Alertmanager reads the token from a file mount at `/etc/alertmanager/secrets/alertmanager-incidentio/token`.

### Where to find the tokens

If you need to rotate or re-create a token:

1. Go to [https://app.incident.io/unkey/settings/alert-sources](https://app.incident.io/unkey/settings/alert-sources)
2. Click the source (e.g. "Alertmanager (Production)")
3. The `secret_token` is shown in the source config

Then update the AWS secret:

```bash theme={"theme":"kanagawa-wave"}
aws secretsmanager put-secret-value \
  --secret-id "unkey/alertmanager-incident-io" \
  --secret-string "{\"alert_source_token\": \"${NEW_TOKEN}\"}" \
  --region us-east-1 \
  --profile "${AWS_PROFILE}"
```

External Secrets polls every hour (`refreshInterval: 1h`). To force an immediate sync:

```bash theme={"theme":"kanagawa-wave"}
kubectl annotate externalsecret alertmanager-incidentio -n monitoring \
  force-sync=$(date +%s) --overwrite
```

Then restart Alertmanager to pick up the new token:

```bash theme={"theme":"kanagawa-wave"}
kubectl delete pod -n monitoring -l app.kubernetes.io/name=alertmanager
```

### Alert source URLs

Each environment's Alertmanager points to a different incident.io alert source.

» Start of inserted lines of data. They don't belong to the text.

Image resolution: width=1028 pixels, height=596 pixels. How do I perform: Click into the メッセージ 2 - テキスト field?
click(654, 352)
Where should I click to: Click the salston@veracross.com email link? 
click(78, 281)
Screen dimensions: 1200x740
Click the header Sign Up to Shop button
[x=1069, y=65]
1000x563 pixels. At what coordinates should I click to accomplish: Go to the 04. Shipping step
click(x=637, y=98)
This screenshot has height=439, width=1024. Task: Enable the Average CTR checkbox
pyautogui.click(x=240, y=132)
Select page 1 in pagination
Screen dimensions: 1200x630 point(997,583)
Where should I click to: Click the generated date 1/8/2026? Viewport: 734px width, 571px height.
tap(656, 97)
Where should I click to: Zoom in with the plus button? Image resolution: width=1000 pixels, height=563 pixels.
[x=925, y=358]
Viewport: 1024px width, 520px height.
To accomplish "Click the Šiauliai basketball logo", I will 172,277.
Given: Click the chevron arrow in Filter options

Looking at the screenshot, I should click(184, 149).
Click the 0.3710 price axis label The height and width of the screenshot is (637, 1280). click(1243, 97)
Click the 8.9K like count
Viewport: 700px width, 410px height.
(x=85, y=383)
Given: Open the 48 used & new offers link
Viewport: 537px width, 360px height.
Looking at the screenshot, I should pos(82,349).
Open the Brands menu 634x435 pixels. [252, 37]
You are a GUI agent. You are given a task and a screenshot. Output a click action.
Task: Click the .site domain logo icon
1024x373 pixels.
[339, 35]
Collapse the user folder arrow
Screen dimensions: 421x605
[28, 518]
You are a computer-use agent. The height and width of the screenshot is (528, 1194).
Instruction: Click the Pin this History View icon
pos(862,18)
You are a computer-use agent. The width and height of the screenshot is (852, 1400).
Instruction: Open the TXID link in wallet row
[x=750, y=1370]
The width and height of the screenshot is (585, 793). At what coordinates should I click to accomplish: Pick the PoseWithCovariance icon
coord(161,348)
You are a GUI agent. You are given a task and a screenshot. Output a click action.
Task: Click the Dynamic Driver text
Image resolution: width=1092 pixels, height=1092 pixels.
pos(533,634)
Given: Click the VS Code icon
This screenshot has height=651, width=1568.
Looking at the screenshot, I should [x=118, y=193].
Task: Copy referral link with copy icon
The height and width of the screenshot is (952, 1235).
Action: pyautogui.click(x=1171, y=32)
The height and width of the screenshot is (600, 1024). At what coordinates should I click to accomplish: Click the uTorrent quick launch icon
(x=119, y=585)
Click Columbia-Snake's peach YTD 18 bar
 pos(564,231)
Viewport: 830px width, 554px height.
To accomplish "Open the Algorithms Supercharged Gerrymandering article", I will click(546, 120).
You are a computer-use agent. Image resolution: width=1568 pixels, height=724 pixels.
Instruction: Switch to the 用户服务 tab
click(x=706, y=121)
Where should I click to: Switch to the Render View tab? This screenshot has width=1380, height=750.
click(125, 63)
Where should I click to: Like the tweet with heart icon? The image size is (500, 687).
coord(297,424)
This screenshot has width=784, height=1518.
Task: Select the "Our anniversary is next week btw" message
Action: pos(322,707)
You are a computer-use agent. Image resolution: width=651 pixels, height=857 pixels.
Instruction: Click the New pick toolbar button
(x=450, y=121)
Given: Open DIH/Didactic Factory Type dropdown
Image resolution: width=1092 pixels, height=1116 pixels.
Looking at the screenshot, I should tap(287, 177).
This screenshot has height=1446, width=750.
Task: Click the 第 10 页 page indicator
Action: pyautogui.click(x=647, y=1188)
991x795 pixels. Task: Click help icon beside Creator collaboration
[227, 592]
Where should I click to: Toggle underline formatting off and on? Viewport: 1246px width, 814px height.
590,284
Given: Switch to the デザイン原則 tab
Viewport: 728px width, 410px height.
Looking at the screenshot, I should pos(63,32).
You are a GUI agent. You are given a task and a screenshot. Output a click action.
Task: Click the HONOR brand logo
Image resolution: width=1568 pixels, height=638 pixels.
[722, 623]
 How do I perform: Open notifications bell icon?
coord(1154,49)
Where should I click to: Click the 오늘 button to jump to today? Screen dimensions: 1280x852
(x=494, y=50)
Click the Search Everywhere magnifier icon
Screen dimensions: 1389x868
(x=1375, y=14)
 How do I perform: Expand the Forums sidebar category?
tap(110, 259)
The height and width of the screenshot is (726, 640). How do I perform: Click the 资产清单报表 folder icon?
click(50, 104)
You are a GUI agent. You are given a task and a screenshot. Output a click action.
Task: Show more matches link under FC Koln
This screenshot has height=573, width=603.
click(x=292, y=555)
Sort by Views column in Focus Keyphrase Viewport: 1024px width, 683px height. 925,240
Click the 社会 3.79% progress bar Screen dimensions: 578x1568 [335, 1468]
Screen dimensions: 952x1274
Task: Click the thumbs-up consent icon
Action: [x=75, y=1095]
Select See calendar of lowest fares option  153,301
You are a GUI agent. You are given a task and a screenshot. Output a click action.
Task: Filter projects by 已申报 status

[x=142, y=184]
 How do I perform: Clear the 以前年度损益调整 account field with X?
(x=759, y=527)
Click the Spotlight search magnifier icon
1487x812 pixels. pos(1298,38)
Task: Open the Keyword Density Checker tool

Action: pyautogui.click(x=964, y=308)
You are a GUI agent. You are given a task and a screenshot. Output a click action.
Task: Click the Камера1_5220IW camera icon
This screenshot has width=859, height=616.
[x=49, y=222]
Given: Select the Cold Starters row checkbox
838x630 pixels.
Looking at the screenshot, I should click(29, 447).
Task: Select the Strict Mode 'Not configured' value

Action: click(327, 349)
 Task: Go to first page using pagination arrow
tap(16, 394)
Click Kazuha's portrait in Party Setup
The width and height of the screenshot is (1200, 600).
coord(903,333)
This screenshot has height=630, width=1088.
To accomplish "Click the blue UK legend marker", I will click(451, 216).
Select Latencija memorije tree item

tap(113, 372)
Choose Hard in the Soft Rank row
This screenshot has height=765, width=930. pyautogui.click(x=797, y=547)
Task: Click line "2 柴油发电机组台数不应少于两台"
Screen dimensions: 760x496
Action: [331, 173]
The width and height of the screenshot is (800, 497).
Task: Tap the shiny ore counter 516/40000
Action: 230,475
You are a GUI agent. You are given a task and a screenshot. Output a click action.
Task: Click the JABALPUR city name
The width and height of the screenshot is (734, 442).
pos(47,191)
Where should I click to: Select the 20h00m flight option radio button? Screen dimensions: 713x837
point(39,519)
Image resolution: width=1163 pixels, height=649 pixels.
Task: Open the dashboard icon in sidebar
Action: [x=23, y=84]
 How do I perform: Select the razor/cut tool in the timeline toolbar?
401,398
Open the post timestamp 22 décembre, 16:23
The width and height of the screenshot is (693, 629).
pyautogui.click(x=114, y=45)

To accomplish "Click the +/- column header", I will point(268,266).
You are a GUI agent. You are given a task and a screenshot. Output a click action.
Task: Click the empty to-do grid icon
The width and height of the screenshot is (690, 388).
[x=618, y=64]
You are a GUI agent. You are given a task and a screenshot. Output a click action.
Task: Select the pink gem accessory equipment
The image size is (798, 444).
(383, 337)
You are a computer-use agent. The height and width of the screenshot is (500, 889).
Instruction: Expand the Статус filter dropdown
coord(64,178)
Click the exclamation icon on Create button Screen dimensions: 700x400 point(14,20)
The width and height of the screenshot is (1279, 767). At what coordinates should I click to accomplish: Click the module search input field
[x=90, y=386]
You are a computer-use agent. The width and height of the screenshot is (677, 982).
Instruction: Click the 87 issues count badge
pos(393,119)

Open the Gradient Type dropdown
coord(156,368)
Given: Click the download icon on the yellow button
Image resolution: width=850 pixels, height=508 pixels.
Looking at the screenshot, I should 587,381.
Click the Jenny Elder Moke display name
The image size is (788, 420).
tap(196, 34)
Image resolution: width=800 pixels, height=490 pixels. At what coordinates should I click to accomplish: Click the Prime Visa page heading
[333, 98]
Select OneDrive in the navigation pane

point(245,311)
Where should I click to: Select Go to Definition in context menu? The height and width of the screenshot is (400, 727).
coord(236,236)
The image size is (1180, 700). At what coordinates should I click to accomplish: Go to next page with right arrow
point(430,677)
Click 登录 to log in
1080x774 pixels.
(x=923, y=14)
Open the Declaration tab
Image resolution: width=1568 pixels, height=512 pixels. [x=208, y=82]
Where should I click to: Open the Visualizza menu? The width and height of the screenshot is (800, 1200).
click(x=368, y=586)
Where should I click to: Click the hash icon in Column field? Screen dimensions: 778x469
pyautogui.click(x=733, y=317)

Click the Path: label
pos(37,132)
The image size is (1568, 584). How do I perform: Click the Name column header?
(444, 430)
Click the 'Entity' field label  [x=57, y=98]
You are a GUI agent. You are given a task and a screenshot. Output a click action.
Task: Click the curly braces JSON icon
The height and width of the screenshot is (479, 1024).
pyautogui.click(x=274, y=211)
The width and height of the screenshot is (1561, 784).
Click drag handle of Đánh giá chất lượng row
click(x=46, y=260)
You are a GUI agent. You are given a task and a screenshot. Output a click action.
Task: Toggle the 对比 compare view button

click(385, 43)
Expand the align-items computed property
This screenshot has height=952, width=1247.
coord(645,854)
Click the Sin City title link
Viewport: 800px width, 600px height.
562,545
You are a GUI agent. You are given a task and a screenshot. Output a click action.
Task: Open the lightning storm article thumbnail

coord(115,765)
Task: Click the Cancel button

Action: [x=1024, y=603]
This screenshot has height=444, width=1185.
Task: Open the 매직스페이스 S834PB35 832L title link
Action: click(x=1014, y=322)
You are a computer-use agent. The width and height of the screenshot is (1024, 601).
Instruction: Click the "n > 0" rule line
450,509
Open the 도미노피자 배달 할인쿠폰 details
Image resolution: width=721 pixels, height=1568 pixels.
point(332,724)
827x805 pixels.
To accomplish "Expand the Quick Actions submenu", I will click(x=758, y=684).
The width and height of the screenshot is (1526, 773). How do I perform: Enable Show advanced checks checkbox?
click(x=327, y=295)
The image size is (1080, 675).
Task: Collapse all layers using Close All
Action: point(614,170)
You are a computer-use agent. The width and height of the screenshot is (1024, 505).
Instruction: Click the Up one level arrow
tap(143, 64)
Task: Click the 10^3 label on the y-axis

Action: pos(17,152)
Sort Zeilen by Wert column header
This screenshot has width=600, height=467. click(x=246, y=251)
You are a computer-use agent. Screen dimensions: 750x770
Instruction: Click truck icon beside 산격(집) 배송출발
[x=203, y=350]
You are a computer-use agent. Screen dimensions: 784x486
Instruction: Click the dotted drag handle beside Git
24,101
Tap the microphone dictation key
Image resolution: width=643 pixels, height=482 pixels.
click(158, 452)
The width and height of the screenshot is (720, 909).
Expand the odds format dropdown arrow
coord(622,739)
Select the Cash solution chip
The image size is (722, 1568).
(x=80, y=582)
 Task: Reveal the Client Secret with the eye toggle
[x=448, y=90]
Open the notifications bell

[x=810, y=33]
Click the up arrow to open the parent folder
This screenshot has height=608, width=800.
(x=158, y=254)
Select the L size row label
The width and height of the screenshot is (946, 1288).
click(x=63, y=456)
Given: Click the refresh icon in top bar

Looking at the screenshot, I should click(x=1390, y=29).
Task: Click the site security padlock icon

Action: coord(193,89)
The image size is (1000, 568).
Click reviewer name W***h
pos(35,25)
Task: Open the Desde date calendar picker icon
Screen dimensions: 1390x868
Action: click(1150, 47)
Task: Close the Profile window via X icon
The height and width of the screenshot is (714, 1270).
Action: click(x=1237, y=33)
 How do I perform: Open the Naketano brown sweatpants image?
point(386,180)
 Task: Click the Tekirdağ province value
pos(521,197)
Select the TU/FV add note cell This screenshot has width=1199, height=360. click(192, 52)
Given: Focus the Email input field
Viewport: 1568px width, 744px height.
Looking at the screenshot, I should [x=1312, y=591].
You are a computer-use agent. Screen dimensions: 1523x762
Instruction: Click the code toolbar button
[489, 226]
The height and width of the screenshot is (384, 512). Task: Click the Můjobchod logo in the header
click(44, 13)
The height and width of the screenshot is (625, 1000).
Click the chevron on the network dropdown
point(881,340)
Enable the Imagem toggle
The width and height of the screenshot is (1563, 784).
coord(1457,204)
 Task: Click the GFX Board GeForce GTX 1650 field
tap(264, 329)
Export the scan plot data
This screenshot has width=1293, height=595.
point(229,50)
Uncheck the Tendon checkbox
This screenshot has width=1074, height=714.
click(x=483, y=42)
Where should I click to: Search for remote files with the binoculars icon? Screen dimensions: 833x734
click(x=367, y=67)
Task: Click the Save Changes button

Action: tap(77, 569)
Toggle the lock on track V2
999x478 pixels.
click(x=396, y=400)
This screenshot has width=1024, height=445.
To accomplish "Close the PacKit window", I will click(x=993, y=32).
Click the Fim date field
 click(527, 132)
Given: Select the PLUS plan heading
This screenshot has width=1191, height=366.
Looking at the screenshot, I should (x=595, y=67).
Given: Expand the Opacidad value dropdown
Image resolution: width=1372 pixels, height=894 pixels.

The URL is in the Alertmanager config under `incidentio_configs`:

| Environment | Alert source              | URL                                                                               |
| ----------- | ------------------------- | --------------------------------------------------------------------------------- |
| Production  | Alertmanager (Production) | `https://api.incident.io/v2/alert_events/alertmanager/01KHSNW67SZJ1KGWEMA9C0GPT7` |
| Staging     | Alertmanager (Staging)    | `https://api.incident.io/v2/alert_events/alertmanager/01KH7FNXWPMH6KPCQTYJJY947G` |
| Production  | Checkly (Production)      | `https://api.incident.io/v2/alert_events/checkly/01HZ7GE7CASMF15RWV1QFCMKTQ`      |
| Staging     | Checkly (Staging)         | `https://api.incident.io/v2/alert_events/checkly/01KKZJERF1HQFJRE3XWFZ0NV19`      |

The base values file (`values.yaml`) defaults to the staging Alertmanager source. Production environment files override this to point to the production source. Checkly sources are configured via webhook alert channels in the Checkly UI — see [Checkly](/infra/observability/checkly).

## API reference

The incident.io API docs are at [https://docs.incident.io/api-reference/introduction](https://docs.incident.io/api-reference/introduction). The alert routes endpoints you'll mostly use:

* `GET /v2/alert_routes/{id}` — get a route's full config (including the `version` field you need for updates)
* `PUT /v2/alert_routes/{id}` — update a route (requires `version: current_version + 1`)
* `POST /v2/alert_routes` — create a new route
* `GET /v2/alert_routes?page_size=25` — list all routes

The PUT version field is annoying — the list endpoint returns stale version numbers, so always fetch from the detail endpoint before updating.

## Backing up route configs

Before making changes, dump the current state so you can restore if something goes wrong. There's a script for this:

```bash theme={"theme":"kanagawa-wave"}
INCIDENT_IO_TOKEN="inc_..." ./contrib/backup-incident-io.sh
```

By default it writes to `backups/incident.io/`. You can pass a different directory as the first argument:

```bash theme={"theme":"kanagawa-wave"}
INCIDENT_IO_TOKEN="inc_..." ./contrib/backup-incident-io.sh /tmp/my-backup
```

Backups are JSON and should be committed to the repo so we have a record of the state.

### Restoring

```bash theme={"theme":"kanagawa-wave"}
INCIDENT_IO_TOKEN="inc_..." ./contrib/restore-incident-io.sh
```

It reads from `backups/incident.io/` by default (or pass a different directory), shows you what it's about to restore, and asks for confirmation before overwriting anything. It handles the version bookkeeping automatically.